1C: Plan to Try New Strategies

  • Identify one or more strategies you will try in your classroom, designed to improve your use of the board and strengthen the connections between board and journal use
  • Identify evidence will you look for on the board and in journals to inform you about the impact of the strategies

Session 2: Try New Strategies in Your Classroom

In class | Time: 3-5 lessons over 1 to 2 weeks

  • Try out the strategies in your plan for approximately 3-5 lessons in which journals are being used
  • If possible, jot down notes during or soon after each lesson to capture your experiences with the strategies that you tried
  • Photograph the board at the end of each lesson
  • Bring your notes, board photos and the class set of students’ journals to the next session

Session 3: Examine Evidence and Refine Your Plan

Outside-of-class meeting | Time: 30-60 minutes

 

3A: Examine Evidence from Lessons and Revise Plan

Examine student journal entries, board photos and any notes you kept. Reflect on (or discuss) the following questions:

  • What do you notice about your board as a model for student note taking?  What are the strengths of your board writing and what would you like to work on further? For example, what do you notice about clear flow of the mathematical ideas of the lesson, legibility, accuracy, and highlighting of student thinking?
  • What do you notice about the connections between student writing in their journals and student work on the board?  For example, does the work on the board allow all or nearly all students to see their struggles represented, and also show the path to a new understanding?
  • What strategies were successful, and what did you find challenging, as you tried to build students’ habit of reflection on their learning?
  • What strategies would you like to carry with you in your next week of instruction and what refinements, if any, might you make, to enhance benefits to your students?
  • What new strategy(ies) would you like to test our in the next week?

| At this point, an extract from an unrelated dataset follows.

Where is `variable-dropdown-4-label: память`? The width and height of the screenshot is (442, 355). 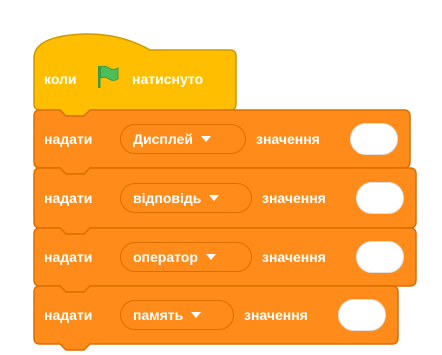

3B: Make a Plan for Your Second Round

  • Identify new or refined strategies you will try in the next 3-5 lessons to improve board use and the connection between board and journals
  • Identify the evidence will you look for to help you assess the impact of your work

Session 4: Test Your Refined Approach

In class | Time: 3-5 lessons over 1 to 2 weeks

  • Try out the strategies for approximately 3-5 lessons in which journals are being used (about 1-2 weeks)
  • If possible, jot down notes during or soon after each lesson to capture your experiences with the strategies that you tried
  • Take a photo of the board at the end of each lesson
  • Bring  the board photos, your notes and your students’ journals (class set) to the next session

Session 5: Examine Evidence and Reflect on this Inquiry Cycle

Outside-of-class meeting | Time: 30-60 minutes

5A: Examine Evidence and Reflect

Examine student journal entries, board photos and any notes you kept. Reflect on (or discuss) the following questions:

  • What do you notice about your board as a model for student note taking?  For example, what do you notice about clear flow of the mathematical ideas of the lesson, legibility, accuracy, and highlighting of student thinking? Do you notice any changes since you last examined these?
  • What do you notice about the connections between student writing in their journals and student work on the board?  For example, does the work on the board allow all or nearly all students to see their struggles represented, and also show the path to a new understanding?
  • What strategies were successful, and what did you find challenging, as you tried to improve board use and strengthen its connection to journals?
  • What strategies would you like to carry with you into future instruction, and what additional changes do you want to try?

5B: Reflect on this Inquiry Cycle

  • What did you learn that might inform future inquiries–for example, how to collect data, collaborate, find useful resources, etc.
  • Is there anything from this inquiry you would like to share more broadly at your school or with the profession?  How will you do this?